When I started doing low vision, I didn’t really understand the significance of patchy macular fields. As time has gone on, I’ve realised that understanding them is critical to understanding the apparent paradox of patients who complain of poor vision but still have great VA. This can occur in any posterior pathology, but is particularly common with macular degeneration and glaucoma.
When I started out in optometry, I had the impression that AMD degraded the macula in a fairly even way, and that glaucoma didn’t affect the macular fields until quite late. As it turns out, neither of these things is true.
In fact, in dry AMD the degeneration is quite focal. Drusen often appear around the macula in a roughly circumlinear pattern, creating small dense scotomas that gradually start coalescing to form larger scotomas. Frequently the fovea is spared until the very last, so the patient goes through a period where they have a large horseshoe or ring scotoma.
With wet AMD, the scotoma is much more random, but again if the fovea is not involved the patient can have excellent VA while still having quite complex and dense scotomas right next to fixation.
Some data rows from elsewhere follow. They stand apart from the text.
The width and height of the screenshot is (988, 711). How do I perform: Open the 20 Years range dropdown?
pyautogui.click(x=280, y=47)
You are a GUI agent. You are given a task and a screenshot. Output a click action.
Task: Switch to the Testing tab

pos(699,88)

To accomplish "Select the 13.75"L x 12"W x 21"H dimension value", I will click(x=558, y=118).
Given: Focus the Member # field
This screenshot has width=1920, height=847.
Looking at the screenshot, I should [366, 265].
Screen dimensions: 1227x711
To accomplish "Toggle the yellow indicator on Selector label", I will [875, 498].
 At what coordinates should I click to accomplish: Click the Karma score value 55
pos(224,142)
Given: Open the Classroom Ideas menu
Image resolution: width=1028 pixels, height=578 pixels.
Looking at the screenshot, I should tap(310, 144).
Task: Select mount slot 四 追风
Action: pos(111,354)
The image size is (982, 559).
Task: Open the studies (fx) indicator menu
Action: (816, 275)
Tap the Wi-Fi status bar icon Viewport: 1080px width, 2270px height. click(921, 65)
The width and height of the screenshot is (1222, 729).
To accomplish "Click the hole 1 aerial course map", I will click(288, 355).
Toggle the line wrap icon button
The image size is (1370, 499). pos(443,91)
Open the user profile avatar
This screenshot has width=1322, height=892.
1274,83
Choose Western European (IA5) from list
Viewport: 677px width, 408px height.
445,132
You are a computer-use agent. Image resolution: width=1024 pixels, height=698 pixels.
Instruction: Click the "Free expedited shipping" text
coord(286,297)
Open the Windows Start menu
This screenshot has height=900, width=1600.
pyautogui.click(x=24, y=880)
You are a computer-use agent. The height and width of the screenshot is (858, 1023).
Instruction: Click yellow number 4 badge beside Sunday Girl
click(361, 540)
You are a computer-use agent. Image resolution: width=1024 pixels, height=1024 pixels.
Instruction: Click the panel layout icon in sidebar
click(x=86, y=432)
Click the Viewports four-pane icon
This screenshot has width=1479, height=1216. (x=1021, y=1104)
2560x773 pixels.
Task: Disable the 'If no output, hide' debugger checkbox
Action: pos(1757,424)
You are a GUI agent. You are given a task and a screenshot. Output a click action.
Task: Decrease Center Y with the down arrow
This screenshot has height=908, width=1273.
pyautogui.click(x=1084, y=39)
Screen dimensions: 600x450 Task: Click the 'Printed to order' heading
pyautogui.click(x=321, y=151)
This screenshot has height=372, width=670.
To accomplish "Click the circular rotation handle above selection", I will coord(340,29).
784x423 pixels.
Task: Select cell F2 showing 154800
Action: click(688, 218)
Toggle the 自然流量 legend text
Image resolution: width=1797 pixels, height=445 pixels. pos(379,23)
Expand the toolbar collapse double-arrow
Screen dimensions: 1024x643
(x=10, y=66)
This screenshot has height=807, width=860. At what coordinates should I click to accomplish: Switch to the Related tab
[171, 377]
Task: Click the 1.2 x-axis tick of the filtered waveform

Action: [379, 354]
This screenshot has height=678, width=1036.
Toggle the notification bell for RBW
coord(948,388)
We’re used to thinking of early glaucomatous field loss as tending to be arcuate, corresponding to the retina just outside of the macula, and only constricting in to the macula later in the disease process. More recent research has shown that’s not the case. Alison McKendrick’s work at the University of Melbourne has shown that typical 24-2 or 30-2 field testing misses macular field loss, since those analyses only include four points in the macular area. Doing a 10-2 will frequently show up scotomas that were missed, but which are functionally significant.